» **Problem statement**
Retype the records that follow, every line exactly as written.

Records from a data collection

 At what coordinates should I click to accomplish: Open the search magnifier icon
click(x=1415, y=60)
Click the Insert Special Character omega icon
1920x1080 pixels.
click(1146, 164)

» **The completed task**
 At what coordinates should I click to accomplish: Open the search magnifier icon
click(x=1415, y=60)
Click the Insert Special Character omega icon
1920x1080 pixels.
click(1146, 164)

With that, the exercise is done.